RFC: removing thread safety from localrepository class

Matt Mackall mpm at selenic.com
Mon Aug 10 15:29:08 CDT 2015


On Sun, 2015-08-02 at 14:39 -0700, Gregory Szorc wrote:
> Currently, localrepository is theoretically thread safe. There is various
> code that jumps through hoops to try to provide this guarantee (see
> revlog.revision()).
> 
> Thread safety is hard. There are various bugs around hgweb not being
> threadsafe (often seems to involve files like caches that are outside
> locks). And, I bet there are many more bugs waiting to be filed.
> Maintaining thread safety on a large code base is cognitively difficult.
> For Mercurial, it's an additional layer of data isolation that must be
> considered when writing any code (there are already locks to prevent
> inter-process contention).
> 
> The CPython GIL significantly limits performance benefits of multi-threaded
> code when CPU intensive Python code is executed. You can get significant
> benefits in some scenarios (e.g. using threads for reading and writing to
> sockets). But I argue the benefits to Mercurial are slim to none.
> 
> Given the complexity of maintaining thread safety of localrepository and
> the limited benefits of multi-threaded Mercurial, I'd like to propose that
> we drop support for thread safety of localrepository.
> 
> We can still support multi-threaded code in server processes, but it will
> use separate localrepository instances for each concurrent request. This
> may drop performance of servers in this configuration a little bit. But
> let's be honest: if you want good Mercurial performance, you should be
> running multiple processes - not threads - on your server.

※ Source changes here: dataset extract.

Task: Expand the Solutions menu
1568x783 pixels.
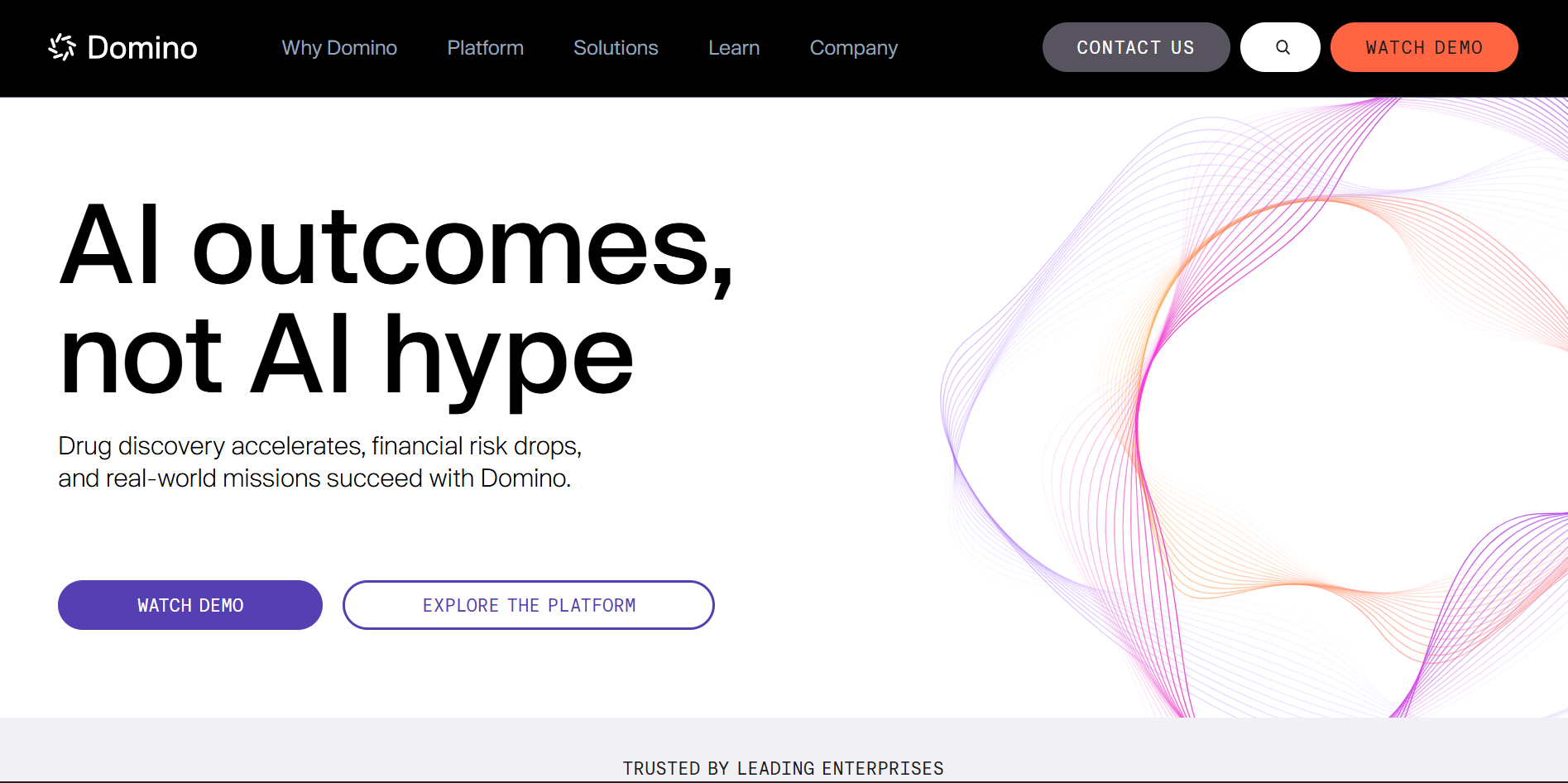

I think it's not a little bit for lots of users. If I recall correctly,
WSGI and processes on Windows with Apache or IIS is not even an
available option (due to lack of a fork()-like operation). If we're
being honest, you should of course flush Windows from your IT
operations, but we're not being honest, we're being practical.

> Dropping thread safety of localrepository will open up the door for things
> like more aggressive caching of revlog content, which is the impetus for
> this request. For example, when adding revlog entries, we need to flush and
> reopen the revlog if we want to read just-written data. I'd love to make
> this code perform better. Doing so requires a more robust caching layer.
> And implementing a thread safe cache will be a lot of work. I'd rather not
> have that requirement.
> 
> Can we drop thread safety from localrepository instances?

I can see doing this if we have an instance pool so that we don't have
to pay the cost of instantiating a repo on EVERY request.

-- 
Mathematics is the supreme nostalgia of our time.